Pseudomonas aeruginosa was detected according to the same method as above, and the mass spectrometry data collection and identification comparison results are shown in Figure 3.

The Staphylococcus aureus was detected according to the same method as above, and the mass spectrometry data collection and identification comparison results are shown in Figure 4.

Oral Streptococcus was detected by the same method as above, and the mass spectrometry data collection and identification comparison results are shown in Figure 5.

The same method as above was used to detect Enterococcus faecalis, and the mass spectrometry data collection and identification comparison results are shown in Figure 6.

Bacteroides fragilis was detected according to the same method as above, and the mass spectrometry data collection and identification comparison results are shown in Figure 7.

It can be seen from the above results that the treated bacterial suspension of the present invention can be used for rapid detection of blood culture positive bacterial suspension.

Finally, it should be noted that the above preferred embodiments are only used to illustrate the technical solutions of the present invention and not to limit them. Although the present invention has been described in detail through the above preferred embodiments, those skilled in the art should understand that it can be described in terms of form and Various changes may be made in the details without departing from the scope of the invention defined by the claims.

Claims (5)

1. the blood culture with positive bacteria bacteria suspension processing method detected suitable for MALDI-TOF, it is characterised in that comprise the following steps： Blood culture with positive bacteria bacteria suspension is added into glacial acetic acid splitting erythrocyte, centrifugation removes supernatant, and precipitation adds the ice of volume fraction 10% Acetum splitting erythrocyte, is centrifuged again after mixing, removes supernatant, and precipitation is determinand.

2. being applied to the blood culture with positive bacteria bacteria suspension processing method that MALDI-TOF is detected according to claim 1, its feature exists In comprising the following steps：The glacial acetic acid that 0.2 times equivalent to bacteria suspension volume is added in blood culture with positive bacteria bacteria suspension is cracked red thin Born of the same parents, centrifuge 2min under the conditions of 12000g, remove supernatant, then add the glacial acetic acid solution of volume fraction 10% into precipitation, mix, 12000g centrifuges 2min again, removes supernatant, and precipitation is determinand.

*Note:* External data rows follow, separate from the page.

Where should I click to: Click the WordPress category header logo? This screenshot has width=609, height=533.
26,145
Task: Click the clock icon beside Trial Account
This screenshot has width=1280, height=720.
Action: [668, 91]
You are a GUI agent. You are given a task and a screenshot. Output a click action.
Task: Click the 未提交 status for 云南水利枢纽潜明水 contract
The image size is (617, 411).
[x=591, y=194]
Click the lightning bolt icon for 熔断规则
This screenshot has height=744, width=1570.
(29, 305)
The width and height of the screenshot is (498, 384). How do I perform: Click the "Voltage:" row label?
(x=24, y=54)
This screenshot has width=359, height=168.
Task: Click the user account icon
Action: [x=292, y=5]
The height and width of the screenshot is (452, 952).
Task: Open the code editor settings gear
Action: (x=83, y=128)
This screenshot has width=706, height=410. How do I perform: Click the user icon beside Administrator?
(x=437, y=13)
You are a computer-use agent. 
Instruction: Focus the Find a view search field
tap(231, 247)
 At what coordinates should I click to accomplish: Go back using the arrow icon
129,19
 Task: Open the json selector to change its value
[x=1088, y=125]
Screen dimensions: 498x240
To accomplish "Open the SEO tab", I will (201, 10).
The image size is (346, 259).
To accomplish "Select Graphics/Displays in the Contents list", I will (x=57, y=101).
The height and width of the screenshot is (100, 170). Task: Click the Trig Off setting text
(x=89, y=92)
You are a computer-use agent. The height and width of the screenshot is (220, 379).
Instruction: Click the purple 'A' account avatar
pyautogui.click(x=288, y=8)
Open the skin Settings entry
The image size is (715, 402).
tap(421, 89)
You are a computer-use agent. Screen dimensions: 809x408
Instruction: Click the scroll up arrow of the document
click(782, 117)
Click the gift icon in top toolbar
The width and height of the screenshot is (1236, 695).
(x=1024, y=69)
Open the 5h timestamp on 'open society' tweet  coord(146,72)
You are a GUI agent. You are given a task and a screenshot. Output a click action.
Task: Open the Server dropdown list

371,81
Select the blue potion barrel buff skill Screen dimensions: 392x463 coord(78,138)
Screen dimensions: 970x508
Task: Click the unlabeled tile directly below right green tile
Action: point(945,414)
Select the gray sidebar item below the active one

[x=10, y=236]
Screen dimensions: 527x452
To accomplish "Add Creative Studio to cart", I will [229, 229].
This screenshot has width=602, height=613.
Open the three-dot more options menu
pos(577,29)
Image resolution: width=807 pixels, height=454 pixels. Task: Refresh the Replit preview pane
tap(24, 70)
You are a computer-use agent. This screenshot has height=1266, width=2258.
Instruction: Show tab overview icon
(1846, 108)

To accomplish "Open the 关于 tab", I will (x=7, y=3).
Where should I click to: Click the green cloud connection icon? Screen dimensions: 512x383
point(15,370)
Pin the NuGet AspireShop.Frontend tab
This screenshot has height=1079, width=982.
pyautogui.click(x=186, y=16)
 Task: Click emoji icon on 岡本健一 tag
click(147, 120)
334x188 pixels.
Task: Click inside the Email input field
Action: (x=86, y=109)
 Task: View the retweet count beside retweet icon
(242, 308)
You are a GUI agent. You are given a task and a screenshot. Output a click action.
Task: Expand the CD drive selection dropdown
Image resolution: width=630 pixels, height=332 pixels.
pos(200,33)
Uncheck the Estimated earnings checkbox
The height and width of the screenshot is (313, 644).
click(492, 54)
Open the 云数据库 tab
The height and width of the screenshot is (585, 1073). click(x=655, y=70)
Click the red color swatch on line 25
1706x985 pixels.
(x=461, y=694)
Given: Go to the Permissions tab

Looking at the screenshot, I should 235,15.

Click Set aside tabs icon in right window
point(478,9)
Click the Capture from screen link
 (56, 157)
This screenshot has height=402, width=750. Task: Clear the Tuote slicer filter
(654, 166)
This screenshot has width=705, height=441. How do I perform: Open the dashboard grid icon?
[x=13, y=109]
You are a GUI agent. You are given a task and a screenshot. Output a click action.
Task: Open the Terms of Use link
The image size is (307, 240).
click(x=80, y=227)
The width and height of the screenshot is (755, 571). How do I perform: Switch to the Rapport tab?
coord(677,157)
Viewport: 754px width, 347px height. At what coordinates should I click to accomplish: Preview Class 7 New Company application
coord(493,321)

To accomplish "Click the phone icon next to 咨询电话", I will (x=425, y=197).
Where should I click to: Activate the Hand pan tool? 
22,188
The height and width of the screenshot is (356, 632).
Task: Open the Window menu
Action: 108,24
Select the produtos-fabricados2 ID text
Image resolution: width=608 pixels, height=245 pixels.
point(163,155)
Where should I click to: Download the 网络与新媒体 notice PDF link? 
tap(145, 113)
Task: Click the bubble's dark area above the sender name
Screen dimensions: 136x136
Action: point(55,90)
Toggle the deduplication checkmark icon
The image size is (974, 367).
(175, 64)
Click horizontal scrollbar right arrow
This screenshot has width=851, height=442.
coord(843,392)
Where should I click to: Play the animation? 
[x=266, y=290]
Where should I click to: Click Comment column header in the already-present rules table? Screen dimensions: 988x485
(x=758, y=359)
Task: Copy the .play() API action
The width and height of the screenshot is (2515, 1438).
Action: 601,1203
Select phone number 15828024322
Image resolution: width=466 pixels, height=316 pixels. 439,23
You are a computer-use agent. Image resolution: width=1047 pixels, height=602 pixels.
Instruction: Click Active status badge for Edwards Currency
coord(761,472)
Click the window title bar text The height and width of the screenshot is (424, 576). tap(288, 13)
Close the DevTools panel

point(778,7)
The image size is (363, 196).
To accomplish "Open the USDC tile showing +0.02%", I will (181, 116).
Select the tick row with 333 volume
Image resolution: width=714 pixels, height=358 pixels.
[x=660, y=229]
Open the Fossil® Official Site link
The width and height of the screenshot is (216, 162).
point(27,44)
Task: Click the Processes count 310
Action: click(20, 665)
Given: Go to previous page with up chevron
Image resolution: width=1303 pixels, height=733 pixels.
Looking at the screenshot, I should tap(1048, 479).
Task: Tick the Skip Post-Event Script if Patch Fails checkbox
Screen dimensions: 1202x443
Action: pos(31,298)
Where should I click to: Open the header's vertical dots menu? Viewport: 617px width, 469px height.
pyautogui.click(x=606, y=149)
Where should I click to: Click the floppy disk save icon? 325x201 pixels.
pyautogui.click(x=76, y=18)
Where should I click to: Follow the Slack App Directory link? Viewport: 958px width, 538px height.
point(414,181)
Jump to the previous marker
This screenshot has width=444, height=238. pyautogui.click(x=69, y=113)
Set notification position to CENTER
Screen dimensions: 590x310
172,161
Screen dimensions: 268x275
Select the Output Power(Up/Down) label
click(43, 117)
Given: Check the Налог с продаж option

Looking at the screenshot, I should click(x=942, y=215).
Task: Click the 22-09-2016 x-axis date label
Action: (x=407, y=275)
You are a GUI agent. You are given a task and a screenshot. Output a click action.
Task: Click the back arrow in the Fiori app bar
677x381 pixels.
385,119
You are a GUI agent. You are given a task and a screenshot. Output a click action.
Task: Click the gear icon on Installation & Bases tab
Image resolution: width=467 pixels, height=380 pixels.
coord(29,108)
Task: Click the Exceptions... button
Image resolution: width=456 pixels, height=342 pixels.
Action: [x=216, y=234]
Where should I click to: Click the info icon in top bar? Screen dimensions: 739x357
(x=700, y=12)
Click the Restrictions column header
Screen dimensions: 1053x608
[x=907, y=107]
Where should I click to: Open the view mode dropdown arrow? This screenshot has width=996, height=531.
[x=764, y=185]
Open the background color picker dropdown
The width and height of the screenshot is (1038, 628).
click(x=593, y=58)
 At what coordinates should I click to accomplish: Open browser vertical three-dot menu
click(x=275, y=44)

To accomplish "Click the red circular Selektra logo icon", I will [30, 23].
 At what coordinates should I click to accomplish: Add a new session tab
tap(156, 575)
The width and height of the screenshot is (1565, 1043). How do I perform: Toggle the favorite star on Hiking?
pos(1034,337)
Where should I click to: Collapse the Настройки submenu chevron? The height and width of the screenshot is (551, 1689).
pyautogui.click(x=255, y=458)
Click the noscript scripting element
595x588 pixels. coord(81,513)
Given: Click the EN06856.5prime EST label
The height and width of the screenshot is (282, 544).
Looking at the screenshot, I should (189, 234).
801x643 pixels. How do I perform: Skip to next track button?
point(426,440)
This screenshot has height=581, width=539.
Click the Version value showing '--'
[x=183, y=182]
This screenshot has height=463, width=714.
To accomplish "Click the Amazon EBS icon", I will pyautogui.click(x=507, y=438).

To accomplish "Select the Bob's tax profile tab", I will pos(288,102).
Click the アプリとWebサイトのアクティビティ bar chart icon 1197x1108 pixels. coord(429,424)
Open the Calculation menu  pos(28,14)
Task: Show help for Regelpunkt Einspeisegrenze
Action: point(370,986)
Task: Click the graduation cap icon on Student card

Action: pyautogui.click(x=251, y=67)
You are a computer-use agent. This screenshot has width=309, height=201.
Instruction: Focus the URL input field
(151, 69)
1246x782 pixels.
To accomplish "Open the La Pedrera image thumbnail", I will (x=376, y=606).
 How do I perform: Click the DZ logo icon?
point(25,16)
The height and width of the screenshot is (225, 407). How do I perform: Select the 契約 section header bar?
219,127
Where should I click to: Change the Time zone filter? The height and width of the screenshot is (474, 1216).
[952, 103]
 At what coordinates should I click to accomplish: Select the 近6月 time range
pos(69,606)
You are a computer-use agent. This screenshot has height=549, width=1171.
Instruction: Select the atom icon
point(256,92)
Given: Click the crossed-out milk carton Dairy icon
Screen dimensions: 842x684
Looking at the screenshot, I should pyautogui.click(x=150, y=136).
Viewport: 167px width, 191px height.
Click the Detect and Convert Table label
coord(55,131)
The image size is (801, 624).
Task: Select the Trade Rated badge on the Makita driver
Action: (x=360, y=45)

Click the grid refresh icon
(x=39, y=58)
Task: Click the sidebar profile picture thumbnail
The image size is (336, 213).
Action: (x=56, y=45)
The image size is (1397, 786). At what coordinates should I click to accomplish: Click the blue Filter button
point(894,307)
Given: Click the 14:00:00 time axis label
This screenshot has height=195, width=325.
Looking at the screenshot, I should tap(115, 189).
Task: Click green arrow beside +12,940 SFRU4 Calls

3. the method based on microorganism in MALDI-TOF Rapid identifications blood culture with positive bacteria bottle, it is characterised in that including following step Suddenly：

(1) blood culture sample is received and full-automatic Blood culture system is put into after Blood culture bottle is detected, after instrument report is positive, taken Go out under positive Blood culture bottle, aseptic condition and nutrient solution is taken out from blake bottle, bacteria suspension is made；

(2) bacteria suspension that step (1) is made is handled according to the method described in claim 1 or 2, and determinand is made；

(3) determinand made from step (2) is spread evenly across on mass spectrum target plate, air-dries, add the first of volume fraction 70% Acid solution, is air-dried, and then adds alpha-cyano -4- hydroxy cinnamic acid matrix solution, is air-dried；Target plate is finally put into mass spectrograph, used Standard items carry out mass spectrometric data collection after being corrected to instrument to sample；

(4) mass spectrometric data in the mass spectrometric data and database of collection is compared, show that mass spectrum scores, record mass spectrum scoring And the kind of corresponding microorganism, realize the identification of microorganism.

4. method according to claim 3, it is characterised in that：In step (3), the standard items are prepared by following methods： Standard solution is added on mass spectrum target plate, air-dried, alpha-cyano -4- hydroxy cinnamic acid matrix is added and air-dries.

5. method according to claim 3, it is characterised in that：In step (3), the alpha-cyano -4- hydroxy cinnamate acidic groups The concentration of matter solution is 10mg/mL.